Problem. Given an m × n grid of cell heights, water flows from a cell to a neighbor (4-directional) of equal or lower height. The Pacific touches the top and left edges; the Atlantic touches the bottom and right edges. Return all cells from which water can reach both oceans.
The key insight — reverse the flow
The brute force runs a search from every cell asking "can this reach each ocean?" — O((m·n)²), far too slow. Flip the direction: instead of asking where water flows to, start from each ocean's border and search inward to every cell water could have flowed from — i.e., move to a neighbor of equal or greater height. A cell reachable in both reverse searches can drain to both oceans.
Two multi-source traversals, one per ocean, each O(m·n). Intersect the two reachable sets.

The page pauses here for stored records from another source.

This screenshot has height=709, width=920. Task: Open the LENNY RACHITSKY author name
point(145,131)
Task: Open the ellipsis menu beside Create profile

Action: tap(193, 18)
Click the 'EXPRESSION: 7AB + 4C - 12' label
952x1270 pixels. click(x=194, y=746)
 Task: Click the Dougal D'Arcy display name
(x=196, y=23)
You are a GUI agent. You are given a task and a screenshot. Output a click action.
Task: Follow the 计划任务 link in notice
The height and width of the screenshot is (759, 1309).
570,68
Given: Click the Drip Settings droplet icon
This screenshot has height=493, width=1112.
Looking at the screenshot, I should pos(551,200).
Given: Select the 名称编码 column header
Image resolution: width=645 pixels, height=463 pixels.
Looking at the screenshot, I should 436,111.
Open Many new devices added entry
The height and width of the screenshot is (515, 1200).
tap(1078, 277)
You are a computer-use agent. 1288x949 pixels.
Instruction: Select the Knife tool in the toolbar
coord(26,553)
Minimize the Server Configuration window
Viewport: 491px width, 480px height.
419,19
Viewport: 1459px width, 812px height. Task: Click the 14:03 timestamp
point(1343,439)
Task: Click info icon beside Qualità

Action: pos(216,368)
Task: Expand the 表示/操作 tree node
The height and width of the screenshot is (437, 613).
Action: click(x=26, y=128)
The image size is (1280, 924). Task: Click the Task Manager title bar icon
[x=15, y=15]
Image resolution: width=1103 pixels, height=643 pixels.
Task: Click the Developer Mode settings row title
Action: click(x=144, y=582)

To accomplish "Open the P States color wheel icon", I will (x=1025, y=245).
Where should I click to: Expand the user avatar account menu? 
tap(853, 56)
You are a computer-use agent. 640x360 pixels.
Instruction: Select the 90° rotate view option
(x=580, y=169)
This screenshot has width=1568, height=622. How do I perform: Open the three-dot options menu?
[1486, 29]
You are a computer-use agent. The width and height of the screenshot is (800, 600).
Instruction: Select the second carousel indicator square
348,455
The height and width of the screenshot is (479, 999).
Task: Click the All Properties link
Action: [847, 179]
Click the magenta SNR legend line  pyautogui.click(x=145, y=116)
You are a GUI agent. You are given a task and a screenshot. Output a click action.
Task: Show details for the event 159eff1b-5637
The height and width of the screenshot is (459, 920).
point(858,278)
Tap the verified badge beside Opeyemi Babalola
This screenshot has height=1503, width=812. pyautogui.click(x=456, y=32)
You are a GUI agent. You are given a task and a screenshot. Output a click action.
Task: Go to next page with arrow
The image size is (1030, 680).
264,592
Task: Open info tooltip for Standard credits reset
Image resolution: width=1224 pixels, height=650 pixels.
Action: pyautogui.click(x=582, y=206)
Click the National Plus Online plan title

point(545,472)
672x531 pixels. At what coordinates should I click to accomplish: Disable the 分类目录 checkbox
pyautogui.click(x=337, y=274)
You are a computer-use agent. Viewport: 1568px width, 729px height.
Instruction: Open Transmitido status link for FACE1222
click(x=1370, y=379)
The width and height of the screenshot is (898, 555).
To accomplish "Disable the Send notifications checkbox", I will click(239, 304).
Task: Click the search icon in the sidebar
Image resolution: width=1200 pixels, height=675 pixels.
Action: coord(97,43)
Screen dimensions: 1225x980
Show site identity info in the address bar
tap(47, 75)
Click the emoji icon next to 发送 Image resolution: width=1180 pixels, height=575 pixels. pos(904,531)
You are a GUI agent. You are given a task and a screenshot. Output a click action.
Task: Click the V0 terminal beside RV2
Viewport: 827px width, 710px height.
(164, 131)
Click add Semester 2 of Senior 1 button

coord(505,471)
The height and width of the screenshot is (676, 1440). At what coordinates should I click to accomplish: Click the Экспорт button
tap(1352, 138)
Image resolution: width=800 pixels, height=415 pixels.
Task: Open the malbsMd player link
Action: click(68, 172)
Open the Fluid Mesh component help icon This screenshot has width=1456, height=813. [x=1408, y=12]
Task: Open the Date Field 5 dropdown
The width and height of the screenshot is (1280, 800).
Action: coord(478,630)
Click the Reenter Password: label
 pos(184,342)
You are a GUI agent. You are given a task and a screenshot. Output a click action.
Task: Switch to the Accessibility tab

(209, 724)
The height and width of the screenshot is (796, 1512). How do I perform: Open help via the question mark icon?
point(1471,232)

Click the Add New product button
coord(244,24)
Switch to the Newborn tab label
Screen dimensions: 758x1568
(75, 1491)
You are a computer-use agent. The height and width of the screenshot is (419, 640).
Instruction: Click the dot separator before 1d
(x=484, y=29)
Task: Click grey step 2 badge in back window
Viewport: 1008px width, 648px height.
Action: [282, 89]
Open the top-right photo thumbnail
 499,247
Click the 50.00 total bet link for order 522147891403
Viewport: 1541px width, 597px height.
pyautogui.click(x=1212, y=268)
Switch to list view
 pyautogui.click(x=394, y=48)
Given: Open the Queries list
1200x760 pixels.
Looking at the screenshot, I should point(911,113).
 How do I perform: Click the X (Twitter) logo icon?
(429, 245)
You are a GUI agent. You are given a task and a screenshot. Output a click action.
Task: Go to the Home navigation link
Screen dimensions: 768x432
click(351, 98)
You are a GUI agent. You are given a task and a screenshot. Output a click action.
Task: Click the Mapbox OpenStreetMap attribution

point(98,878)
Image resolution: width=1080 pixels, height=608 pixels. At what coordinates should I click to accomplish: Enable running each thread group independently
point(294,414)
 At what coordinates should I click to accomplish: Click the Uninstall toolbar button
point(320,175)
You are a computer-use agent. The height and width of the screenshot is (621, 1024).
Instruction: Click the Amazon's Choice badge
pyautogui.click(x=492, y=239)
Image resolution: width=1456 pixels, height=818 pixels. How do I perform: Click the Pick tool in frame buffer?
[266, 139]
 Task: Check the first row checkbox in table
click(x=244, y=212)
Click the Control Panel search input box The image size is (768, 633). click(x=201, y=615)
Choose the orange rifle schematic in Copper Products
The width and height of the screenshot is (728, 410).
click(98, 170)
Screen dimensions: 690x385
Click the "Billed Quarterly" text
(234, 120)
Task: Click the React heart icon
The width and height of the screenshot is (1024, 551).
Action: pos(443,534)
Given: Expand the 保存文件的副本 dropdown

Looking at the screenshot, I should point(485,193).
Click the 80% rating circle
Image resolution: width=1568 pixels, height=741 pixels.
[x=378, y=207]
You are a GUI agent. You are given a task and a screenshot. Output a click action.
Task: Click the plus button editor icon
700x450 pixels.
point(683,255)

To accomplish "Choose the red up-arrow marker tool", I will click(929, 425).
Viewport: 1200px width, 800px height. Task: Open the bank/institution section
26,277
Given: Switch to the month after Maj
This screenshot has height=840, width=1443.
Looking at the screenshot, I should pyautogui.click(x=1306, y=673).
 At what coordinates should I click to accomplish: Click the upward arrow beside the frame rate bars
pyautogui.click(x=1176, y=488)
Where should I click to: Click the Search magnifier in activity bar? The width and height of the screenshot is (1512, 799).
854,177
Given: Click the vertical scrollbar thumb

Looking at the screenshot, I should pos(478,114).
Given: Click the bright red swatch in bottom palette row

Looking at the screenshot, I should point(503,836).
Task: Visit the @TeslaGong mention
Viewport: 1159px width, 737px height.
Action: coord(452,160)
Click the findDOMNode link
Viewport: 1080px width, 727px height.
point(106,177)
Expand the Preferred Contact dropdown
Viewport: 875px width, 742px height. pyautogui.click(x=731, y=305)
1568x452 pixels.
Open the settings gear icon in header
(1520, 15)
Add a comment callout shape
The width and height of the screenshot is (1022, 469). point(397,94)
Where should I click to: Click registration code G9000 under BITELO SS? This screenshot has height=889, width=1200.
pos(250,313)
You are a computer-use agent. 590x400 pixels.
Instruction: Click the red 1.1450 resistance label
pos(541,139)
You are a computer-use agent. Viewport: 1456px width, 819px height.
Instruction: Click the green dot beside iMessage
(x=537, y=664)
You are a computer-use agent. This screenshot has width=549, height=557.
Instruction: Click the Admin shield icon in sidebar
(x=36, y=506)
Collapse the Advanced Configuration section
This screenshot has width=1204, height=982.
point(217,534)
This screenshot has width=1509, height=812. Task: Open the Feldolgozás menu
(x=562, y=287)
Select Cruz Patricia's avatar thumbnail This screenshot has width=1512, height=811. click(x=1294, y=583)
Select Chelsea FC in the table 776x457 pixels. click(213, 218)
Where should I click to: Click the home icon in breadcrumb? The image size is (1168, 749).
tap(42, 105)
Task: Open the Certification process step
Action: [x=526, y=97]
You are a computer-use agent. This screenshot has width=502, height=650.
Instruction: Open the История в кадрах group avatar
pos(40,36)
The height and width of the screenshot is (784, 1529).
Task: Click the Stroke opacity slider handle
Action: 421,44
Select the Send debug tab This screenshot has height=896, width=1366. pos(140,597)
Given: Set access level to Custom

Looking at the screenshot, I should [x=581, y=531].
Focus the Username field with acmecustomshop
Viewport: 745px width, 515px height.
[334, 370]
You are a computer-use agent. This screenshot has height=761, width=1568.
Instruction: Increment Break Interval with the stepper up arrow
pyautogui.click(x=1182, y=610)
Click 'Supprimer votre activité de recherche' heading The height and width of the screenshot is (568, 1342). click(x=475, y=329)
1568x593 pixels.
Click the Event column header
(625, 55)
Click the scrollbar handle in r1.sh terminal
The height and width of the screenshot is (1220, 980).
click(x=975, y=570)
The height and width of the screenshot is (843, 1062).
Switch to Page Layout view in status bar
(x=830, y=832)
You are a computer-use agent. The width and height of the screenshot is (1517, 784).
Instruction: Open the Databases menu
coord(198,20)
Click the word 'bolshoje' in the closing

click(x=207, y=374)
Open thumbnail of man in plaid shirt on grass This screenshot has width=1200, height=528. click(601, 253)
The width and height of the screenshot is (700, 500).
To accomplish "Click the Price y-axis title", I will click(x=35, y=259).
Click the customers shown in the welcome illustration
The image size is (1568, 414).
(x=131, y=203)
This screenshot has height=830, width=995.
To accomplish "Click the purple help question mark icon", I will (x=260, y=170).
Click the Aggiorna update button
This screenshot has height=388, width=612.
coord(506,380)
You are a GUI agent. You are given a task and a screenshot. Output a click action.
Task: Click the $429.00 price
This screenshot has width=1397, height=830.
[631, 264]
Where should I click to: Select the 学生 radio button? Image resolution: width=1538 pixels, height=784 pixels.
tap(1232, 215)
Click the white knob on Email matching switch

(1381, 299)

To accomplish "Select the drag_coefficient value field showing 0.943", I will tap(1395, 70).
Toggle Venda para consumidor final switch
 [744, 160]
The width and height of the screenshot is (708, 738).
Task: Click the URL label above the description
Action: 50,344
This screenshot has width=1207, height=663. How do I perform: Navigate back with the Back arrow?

Approach — DFS from both borders, O(m·n) time, O(m·n) space
public List<List<Integer>> pacificAtlantic(int[][] h) {
int m = h.length, n = h[0].length;
boolean[][] pac = new boolean[m][n], atl = new boolean[m][n];
for (int r = 0; r < m; r++) { // left col -> Pacific, right col -> Atlantic
dfs(h, pac, r, 0);
dfs(h, atl, r, n - 1);
}
for (int c = 0; c < n; c++) { // top row -> Pacific, bottom row -> Atlantic
dfs(h, pac, 0, c);
dfs(h, atl, m - 1, c);
}
List<List<Integer>> res = new ArrayList<>();
for (int r = 0; r < m; r++)
for (int c = 0; c < n; c++)
if (pac[r][c] && atl[r][c]) res.add(List.of(r, c));
return res;
}
private void dfs(int[][] h, boolean[][] reach, int r, int c) {
reach[r][c] = true;
int[][] dirs = {{1,0},{-1,0},{0,1},{0,-1}};
for (int[] d : dirs) {
int nr = r + d[0], nc = c + d[1];
if (nr < 0 || nc < 0 || nr >= h.length || nc >= h[0].length) continue;
if (reach[nr][nc]) continue; // already visited
if (h[nr][nc] < h[r][c]) continue; // reverse flow: must be >= current
dfs(h, reach, nr, nc);
}
}
Each ocean's DFS visits each cell at most once, so the total is O(m·n) time and O(m·n) space for the two visited matrices plus the recursion stack.